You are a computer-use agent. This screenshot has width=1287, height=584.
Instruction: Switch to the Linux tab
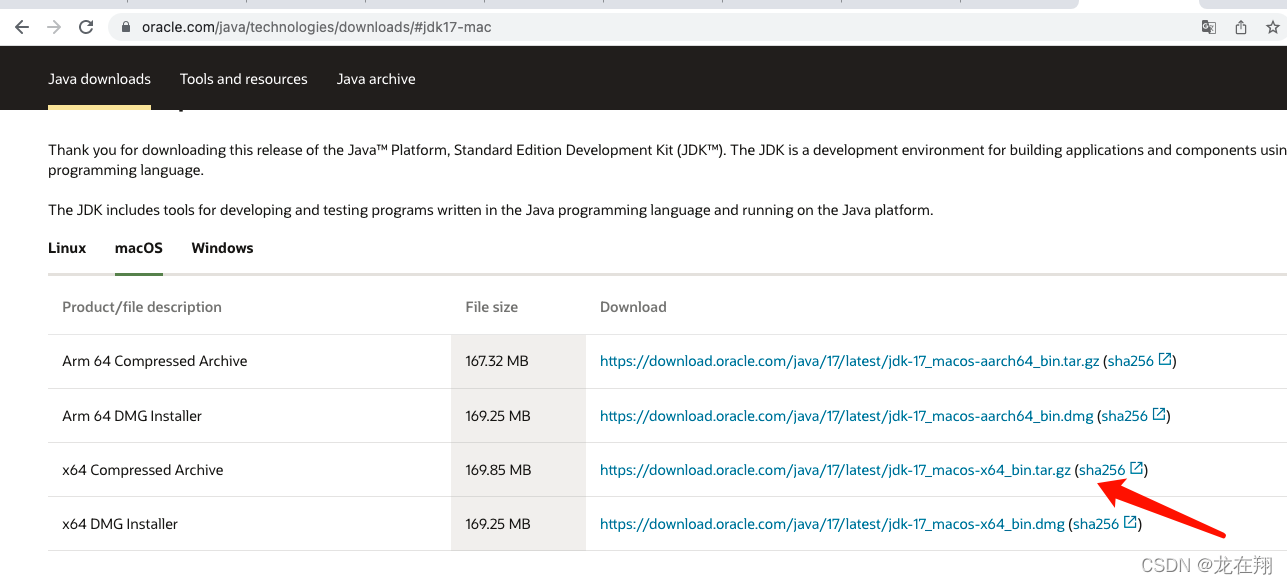point(67,248)
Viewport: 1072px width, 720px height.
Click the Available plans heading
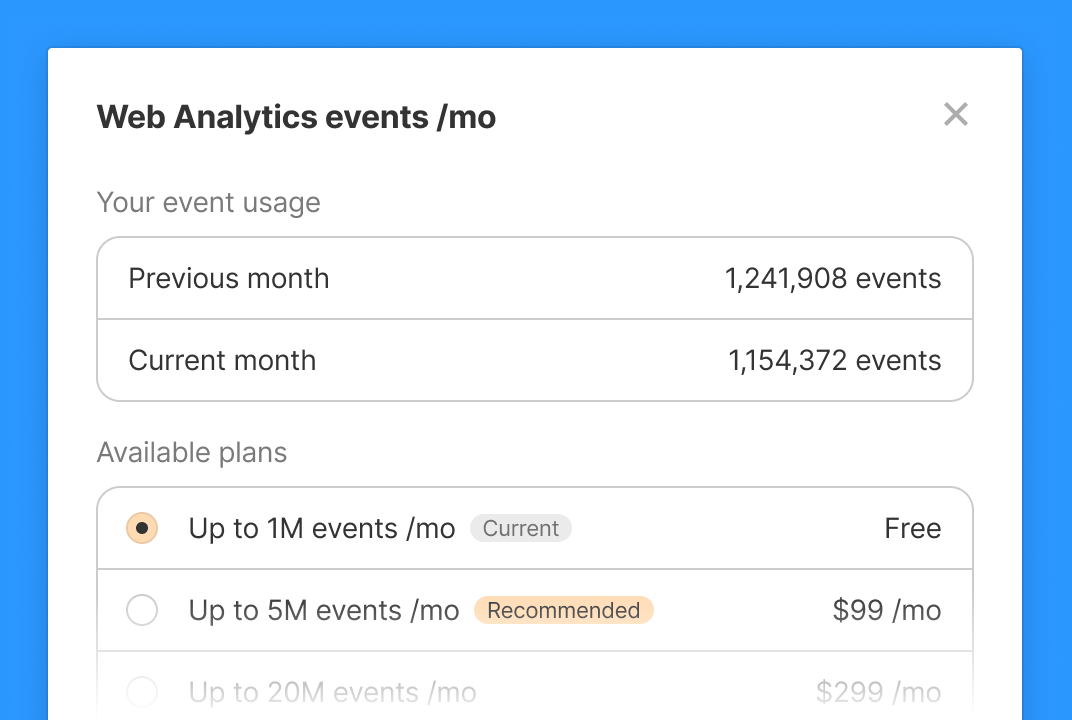(x=191, y=452)
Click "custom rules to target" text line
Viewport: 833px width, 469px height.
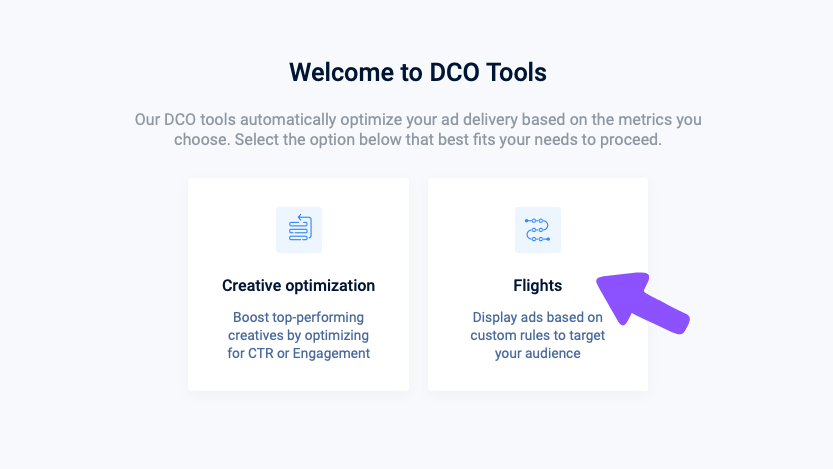tap(537, 335)
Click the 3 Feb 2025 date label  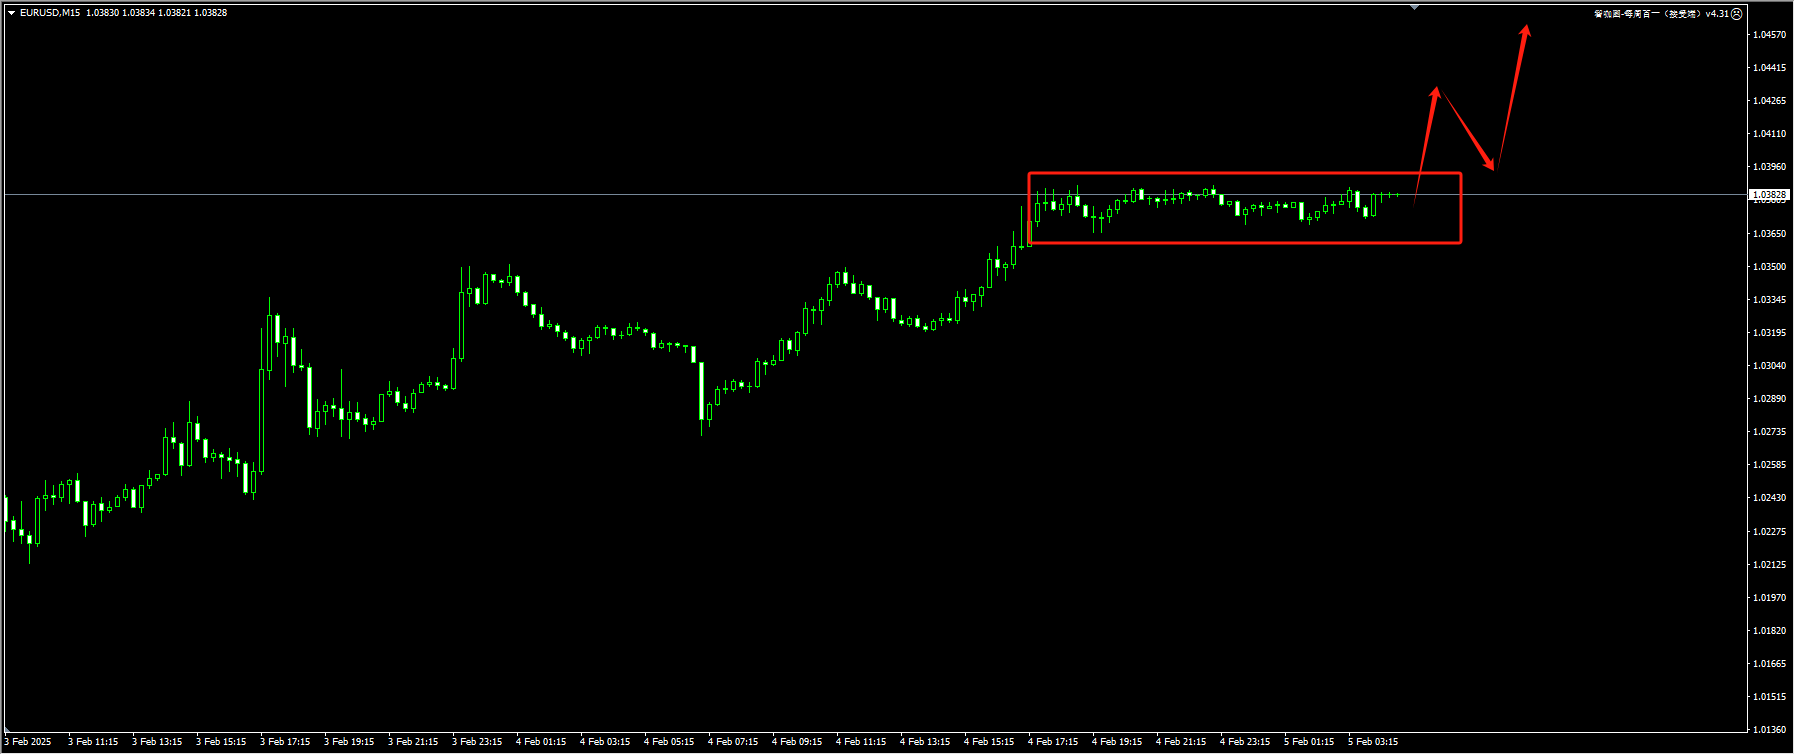tap(28, 742)
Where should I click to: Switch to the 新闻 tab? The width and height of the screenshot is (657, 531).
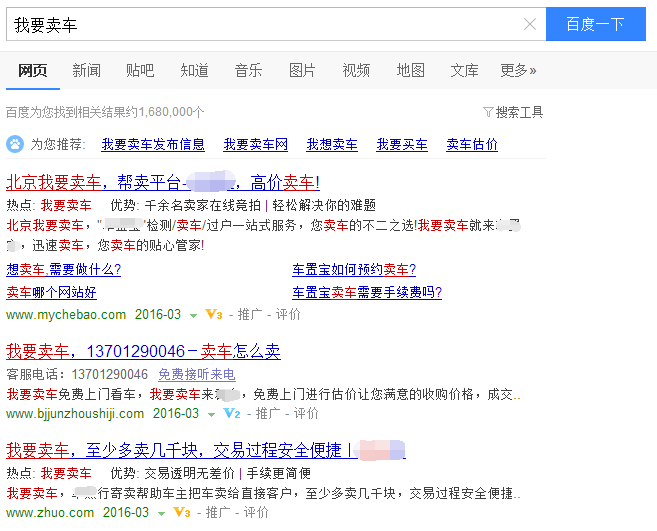tap(86, 70)
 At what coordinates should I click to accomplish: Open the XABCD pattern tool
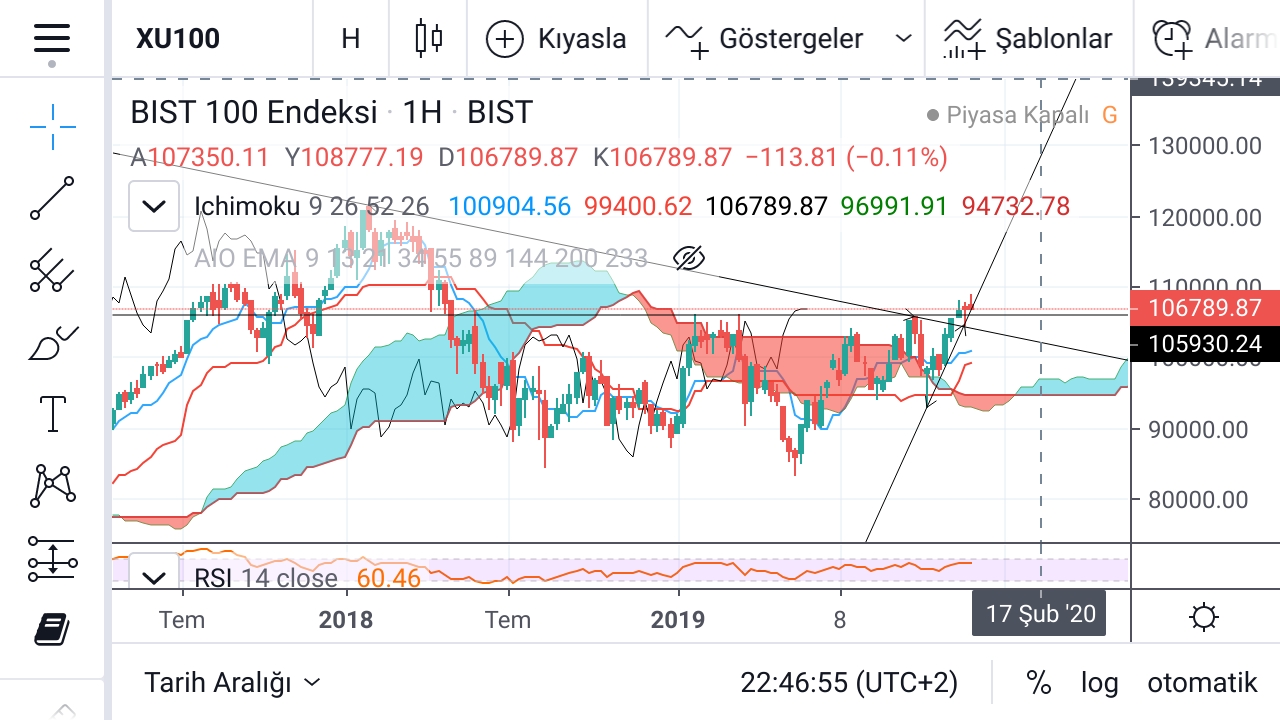52,486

TASK DIRECTIONS - Go to the line with "Where should I" in the entries above. Reproduce that line and each one after it to the end, exactly and without the pictures.

YOUR RESPONSE -
Where should I click to: Switch to the 新闻 tab? The width and height of the screenshot is (657, 531).
tap(86, 70)
 At what coordinates should I click to accomplish: Open the XABCD pattern tool
52,486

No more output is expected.